There are also other types of social media portals like yelp, merchant circle, Google business pages, city search, and more. With these types of portals more and more consumers are taking to the internet before they buy. This has completely changed the business world and it is my theory that it will continue to change the business world more and more.
Lets say five years from now when you are on vacation skiing over in Bend, Oregon, your car breaks down. All signs point to the alternator so you need to get it fixed before you can drive home. Where do you take the car? You are from out of town, have no idea what credible shops you can go to and are afraid of getting ripped off. Time to pull out the phone turn on your internet browser. You Google “auto repair, bend, or” and it pulls up a list of shops and their relative distance from you. Next to that list of shops are customer reviews and ratings. It is a complete aggregation of feeds ranging from twitter to merchant circle and Yelp. But you notice something strange… every shop has a customer rating of at least 4 stars out of 5. How can that be?
My theory is that in the very near future all business will be essentially self regulated by the consumer. The internet has leveled the playing field in the game of “un-knowledgeable consumer vs. Greedy and corrupt merchant”. When your car is broken down you will be able to turn to the internet for guidance.
So why are all the auto repair stores rated at least a 4 out of 5? That is because social media will force bad business either out of business or into a better business model. There will be two choices that businesses can make: Shape up or ship out. Once people become accustomed to the idea of researching a business before engaging in a relationship, there will no longer be bad business as evolution will have weeded out the weak in a strange form of survival of the fittest. The end result will be a safer environment for the consumer and a more even playing field for competing businesses. Everyone wins!

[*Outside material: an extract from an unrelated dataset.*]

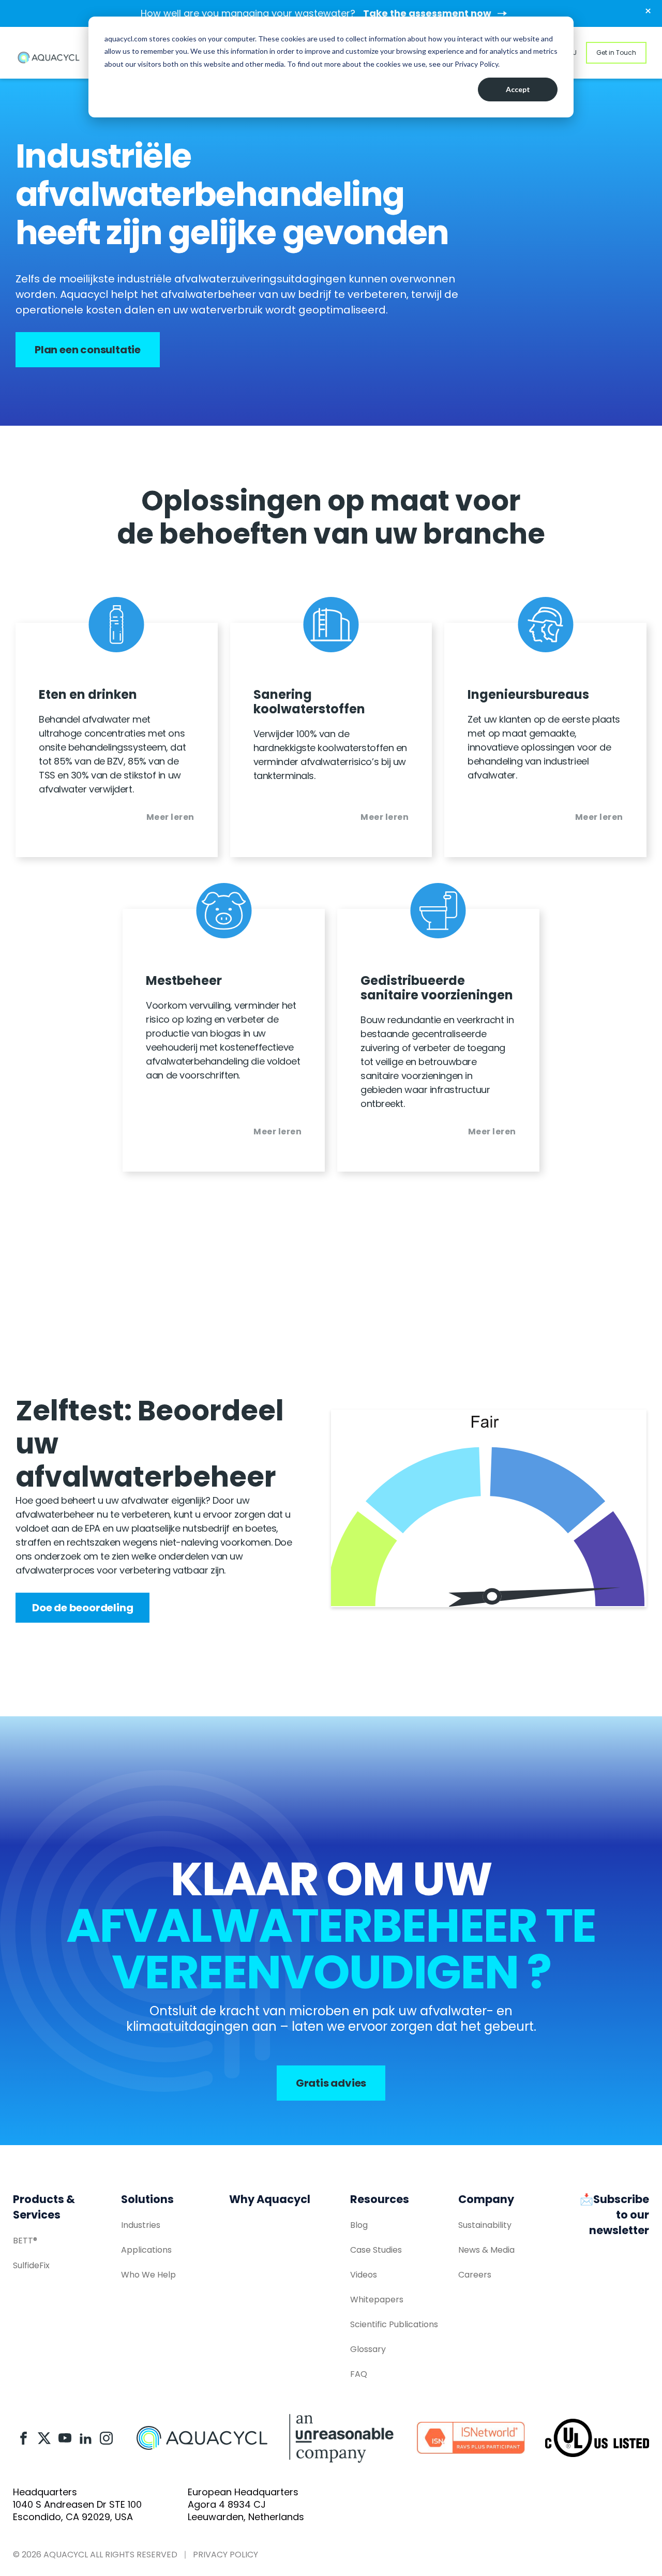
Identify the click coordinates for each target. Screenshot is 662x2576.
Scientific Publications (394, 2324)
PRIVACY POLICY (225, 2554)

There is a catch though. As my old man pointed out, when I presented my theory to him, that people could simply create fake reviews under fake accounts to boost their ratings. I know this is currently a problem and is something Angie’s list attempts to address (though in my opinion it does not work). The difference in the future, though, is that these feeds will be aggregated by Google into a very easy to read summary right next to your search engine results. You will be looking at reviews from so many sources that it will be very difficult to manipulate these manually.
So as a business owner what can you take away from this? It is important that you understand just how powerful the internet can be. Like in the old days when a person’s reputation was so important, now your online reputation is important. Do a test right now and Google your business name and location. So, if you own a plumbing company you would search “Joe’s Plumbing, Portland, Oregon”. If you did this right it should pull up a listing of your business and include customer reviews. How many reviews do you have? Are they good or bad? What are people saying about your business? If you do not have any reviews this is both good and bad. It is good because you can start out with a clean slate. It is bad because it tells the consumer you are small time and not big enough for anyone to review your business. Ask some happy customers to go on and review your business.
What else can I do to stay on top in the Social Media world? You can start by creating a Twitter account, Facebook page, Yelp Page, Merchant Circle account and more. You can also search your business and find out what people are saying about you. Go to http://www.socialmention.com and do some research on your company and your competitors. Another great tool is Google News Alerts. Check out their site and setup a news alert for your business, your competitors and your industry. Every time your alert is mentioned online you will get an email alert from Google right into your inbox.
The biggest takeaway you should get from this is that the world is becoming smaller and smaller and it is important to always ask yourself how your actions are going to be viewed by your customers. Unfortunately an unhappy customer is much more dangerous nowadays than they were 20 years ago. With Social media customers now have a very powerful voice and can change the course of your business with the click of a mouse.